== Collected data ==
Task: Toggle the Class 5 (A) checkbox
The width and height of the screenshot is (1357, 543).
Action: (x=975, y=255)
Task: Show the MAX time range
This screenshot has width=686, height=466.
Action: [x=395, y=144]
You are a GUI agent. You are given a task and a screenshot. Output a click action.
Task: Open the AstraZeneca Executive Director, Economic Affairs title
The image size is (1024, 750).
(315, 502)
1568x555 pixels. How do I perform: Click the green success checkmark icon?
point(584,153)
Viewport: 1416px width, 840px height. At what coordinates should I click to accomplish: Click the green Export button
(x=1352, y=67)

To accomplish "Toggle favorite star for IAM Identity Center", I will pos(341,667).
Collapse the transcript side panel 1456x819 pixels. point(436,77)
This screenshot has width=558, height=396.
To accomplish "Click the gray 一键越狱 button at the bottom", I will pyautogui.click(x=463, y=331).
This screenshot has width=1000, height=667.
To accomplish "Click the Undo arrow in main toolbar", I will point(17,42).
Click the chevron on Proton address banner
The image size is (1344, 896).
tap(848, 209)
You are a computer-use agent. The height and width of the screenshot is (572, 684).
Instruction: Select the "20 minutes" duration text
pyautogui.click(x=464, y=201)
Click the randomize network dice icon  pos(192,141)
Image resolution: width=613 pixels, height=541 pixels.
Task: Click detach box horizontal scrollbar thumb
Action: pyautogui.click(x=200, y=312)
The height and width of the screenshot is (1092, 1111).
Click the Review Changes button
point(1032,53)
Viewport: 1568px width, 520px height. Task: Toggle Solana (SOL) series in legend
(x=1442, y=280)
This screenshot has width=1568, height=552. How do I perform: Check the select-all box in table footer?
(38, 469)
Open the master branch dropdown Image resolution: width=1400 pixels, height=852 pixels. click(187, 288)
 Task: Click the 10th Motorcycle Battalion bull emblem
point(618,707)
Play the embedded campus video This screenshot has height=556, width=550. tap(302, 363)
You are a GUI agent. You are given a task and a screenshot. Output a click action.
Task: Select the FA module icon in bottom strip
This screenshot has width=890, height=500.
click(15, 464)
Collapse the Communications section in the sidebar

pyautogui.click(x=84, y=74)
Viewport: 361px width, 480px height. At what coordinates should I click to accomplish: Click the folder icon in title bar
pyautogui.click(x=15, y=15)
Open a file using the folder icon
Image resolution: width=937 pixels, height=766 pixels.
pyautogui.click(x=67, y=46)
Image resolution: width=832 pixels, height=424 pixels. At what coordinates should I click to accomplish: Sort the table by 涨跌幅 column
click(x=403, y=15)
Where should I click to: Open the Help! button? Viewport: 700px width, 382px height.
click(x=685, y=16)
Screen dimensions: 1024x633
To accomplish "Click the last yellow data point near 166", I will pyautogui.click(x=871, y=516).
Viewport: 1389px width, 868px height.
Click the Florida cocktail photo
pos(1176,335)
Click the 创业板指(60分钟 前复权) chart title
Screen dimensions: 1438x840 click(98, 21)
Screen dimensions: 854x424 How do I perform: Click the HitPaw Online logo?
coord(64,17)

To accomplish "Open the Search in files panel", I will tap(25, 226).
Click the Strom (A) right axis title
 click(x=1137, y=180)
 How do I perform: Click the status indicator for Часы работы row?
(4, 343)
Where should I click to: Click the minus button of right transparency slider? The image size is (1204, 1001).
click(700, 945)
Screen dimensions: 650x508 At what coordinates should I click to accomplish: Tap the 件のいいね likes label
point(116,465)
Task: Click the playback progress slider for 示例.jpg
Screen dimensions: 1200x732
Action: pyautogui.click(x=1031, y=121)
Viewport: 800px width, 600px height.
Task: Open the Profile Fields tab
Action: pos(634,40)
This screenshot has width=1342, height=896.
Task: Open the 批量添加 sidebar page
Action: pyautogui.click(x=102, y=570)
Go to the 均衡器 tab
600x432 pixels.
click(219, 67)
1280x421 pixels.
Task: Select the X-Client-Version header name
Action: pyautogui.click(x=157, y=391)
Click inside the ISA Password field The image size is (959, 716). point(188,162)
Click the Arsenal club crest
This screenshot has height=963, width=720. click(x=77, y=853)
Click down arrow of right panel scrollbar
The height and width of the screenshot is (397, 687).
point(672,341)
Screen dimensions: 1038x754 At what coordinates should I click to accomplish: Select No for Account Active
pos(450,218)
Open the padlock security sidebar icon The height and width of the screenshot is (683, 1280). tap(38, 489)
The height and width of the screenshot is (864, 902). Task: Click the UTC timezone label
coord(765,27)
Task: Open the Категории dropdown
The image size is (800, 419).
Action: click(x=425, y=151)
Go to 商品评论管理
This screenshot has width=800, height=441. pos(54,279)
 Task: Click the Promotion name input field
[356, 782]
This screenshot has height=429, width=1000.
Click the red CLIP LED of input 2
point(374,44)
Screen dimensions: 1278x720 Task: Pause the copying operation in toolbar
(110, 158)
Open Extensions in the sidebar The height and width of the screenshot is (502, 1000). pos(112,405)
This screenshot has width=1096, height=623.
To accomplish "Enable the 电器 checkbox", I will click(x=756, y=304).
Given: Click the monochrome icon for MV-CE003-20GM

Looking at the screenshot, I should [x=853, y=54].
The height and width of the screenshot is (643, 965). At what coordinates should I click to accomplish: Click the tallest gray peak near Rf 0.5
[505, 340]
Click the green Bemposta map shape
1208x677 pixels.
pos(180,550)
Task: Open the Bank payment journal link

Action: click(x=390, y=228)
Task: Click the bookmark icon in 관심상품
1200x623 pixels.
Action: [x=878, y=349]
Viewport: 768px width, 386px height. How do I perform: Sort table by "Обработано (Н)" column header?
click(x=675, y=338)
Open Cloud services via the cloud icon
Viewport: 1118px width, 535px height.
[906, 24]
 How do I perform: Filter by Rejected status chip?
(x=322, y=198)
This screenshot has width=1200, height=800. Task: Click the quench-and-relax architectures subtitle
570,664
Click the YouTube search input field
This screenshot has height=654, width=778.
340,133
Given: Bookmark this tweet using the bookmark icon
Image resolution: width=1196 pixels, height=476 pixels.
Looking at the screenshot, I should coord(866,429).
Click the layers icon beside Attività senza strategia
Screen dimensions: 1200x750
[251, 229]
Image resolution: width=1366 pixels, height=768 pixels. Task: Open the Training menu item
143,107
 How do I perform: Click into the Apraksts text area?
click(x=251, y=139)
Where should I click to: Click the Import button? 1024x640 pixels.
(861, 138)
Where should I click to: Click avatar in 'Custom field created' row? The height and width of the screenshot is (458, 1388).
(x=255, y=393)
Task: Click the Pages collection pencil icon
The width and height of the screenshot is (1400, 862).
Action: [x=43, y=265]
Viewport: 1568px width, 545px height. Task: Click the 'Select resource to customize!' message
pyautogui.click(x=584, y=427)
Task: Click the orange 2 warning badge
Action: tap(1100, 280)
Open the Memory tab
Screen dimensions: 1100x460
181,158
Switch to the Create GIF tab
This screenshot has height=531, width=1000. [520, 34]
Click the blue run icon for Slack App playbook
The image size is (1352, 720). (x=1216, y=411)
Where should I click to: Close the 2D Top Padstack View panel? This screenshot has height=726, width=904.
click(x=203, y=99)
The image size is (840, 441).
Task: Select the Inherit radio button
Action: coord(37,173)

== REQUIRED WORK ==
Wherever a line in the data above contains the word "dropdown", copy that line.

== EXERCISE ANSWER ==
Open the master branch dropdown Image resolution: width=1400 pixels, height=852 pixels. click(187, 288)
Task: Open the Категории dropdown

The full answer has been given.